On top of this, Washington will get an extra $1.34 billion a year in oil royalties from production offshore, on federal onshore properties, and Indian lands, according to an Interior Department calculation.
Then there is the government-owned Elk Hills Natural Petroleum Reserve. The US gets practically all the extra revenue from an increase in the price of the crude produced at this California site. With production running about 56,700 barrels per day, that should provide another $414 million per year - again assuming prices stay up that long.
Altogether, extra oil revenues add up to about $22.7 billion.
In addition, natural gas prices will rise to some extent. Delivery contracts are usually looked at every three to six months. That means some gas producers may be boosting their prices about now. Eventually, Washington could take its share in some extra billions of tax revenues. But how many billions depends on just how much natural gas prices rise.
On the expense side of the ledger, the Budget summit agreement between President Bush and Congress anticipated outlays for Operation Desert Shield in fiscal 1991, which started Oct. 1, at $11.5 billion. That squares with the estimate of Defense Secretary Richard Cheney of about $1 billion per month in added costs. (Members of the armed forces are paid regardless of whether they are in the desert in Saudi Arabia or at their home base. So it is additional costs that must be considered.) Of this $11.5 billion, other countries are expected to contribute $5.8 billion. That leaves the out-of-pocket expenses at $5.7 billion.
At the Department of State, officials calculate that contributions to the Middle East situation from other nations will total about $20 billion.
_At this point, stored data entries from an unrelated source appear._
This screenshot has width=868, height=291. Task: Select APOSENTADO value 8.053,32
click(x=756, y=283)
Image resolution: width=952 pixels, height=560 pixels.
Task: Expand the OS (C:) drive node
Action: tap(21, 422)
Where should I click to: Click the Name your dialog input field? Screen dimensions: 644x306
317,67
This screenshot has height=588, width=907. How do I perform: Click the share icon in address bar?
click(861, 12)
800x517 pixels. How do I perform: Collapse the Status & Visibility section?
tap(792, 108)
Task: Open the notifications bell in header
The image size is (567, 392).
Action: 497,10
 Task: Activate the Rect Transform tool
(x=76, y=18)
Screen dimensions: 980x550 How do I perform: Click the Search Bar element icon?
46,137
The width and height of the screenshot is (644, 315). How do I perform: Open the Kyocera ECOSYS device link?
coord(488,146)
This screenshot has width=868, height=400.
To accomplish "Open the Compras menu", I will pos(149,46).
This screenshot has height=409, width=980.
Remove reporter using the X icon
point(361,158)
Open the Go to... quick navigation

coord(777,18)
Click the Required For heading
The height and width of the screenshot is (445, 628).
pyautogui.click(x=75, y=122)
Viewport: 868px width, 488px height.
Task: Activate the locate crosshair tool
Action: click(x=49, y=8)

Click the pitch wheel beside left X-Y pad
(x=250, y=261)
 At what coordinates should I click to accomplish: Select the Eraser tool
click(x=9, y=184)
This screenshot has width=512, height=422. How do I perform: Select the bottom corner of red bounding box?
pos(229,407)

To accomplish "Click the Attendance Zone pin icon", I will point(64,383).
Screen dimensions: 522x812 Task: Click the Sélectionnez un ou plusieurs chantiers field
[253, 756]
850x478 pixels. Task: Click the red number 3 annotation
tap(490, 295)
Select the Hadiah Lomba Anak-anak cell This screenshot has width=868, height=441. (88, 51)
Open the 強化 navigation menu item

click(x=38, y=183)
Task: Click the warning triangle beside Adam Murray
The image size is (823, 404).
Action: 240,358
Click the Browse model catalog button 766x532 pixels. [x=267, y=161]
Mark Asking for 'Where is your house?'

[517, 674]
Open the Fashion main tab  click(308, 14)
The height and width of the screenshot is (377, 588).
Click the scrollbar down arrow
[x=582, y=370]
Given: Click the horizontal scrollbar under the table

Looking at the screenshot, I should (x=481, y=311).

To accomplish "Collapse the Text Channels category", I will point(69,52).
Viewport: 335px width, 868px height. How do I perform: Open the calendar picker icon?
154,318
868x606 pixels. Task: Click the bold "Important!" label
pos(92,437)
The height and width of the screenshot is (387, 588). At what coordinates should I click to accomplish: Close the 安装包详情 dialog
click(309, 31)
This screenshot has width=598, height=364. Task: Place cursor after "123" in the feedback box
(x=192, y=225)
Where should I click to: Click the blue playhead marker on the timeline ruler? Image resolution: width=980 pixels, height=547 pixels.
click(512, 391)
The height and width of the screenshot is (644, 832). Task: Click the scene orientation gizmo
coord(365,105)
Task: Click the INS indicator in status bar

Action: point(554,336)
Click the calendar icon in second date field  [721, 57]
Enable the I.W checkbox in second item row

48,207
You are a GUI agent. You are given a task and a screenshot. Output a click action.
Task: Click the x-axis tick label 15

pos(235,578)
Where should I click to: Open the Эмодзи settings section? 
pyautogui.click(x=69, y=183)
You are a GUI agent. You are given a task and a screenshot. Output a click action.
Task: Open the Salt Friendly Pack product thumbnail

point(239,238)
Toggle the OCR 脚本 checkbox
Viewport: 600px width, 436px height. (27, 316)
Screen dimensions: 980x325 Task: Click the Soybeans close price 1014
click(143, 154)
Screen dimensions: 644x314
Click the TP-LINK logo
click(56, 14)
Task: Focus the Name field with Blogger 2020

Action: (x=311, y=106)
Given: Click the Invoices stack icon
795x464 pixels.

These include around $12 billion from Saudi Arabia, Kuwait, and the Emirates along the Gulf, $4 billion from Japan, and $2 billion from Germany. About half of the total will go to Turkey, Egypt, and other nations in the region that have been hit by the embargo against Iraq and Kuwait or the return home of workers in those countries. The other half, an official said, will come to the US in cash or kind - such as fuel for the US military aircraft and vehicles in Saudi Arabia. (For Egypt, by the way, the extra income from its exports of higher-priced, domestically-produced oil will about equal the lost income of its returned expatriate workers, according to Mr. Stauffer.)
That estimate of $10 billion in contributions is somewhat above the Office of Management and Budget number of $5.8 billion.
Whichever is right, the extra revenues of $21 billion from oil alone far exceed the outgo for Desert Shield. The US, with its hand out for contributions from Western Europe and elsewhere, hasn't been keen to point this out.
However, the US is putting at risk the blood of its sons and daughters in the armed forces, unlike Japan or Germany. Europe and Japan, moreover, get a larger share of their oil from the Middle East than does the US. And over past decades, the US has devoted a larger share of its national output to defense than most of its allies.
Should the jump in oil prices push the US economy, already running at a snail's pace, into recession, then federal revenues overall will decline. That loss could more than offset any more direct profit from the Iraq-Kuwait embargo.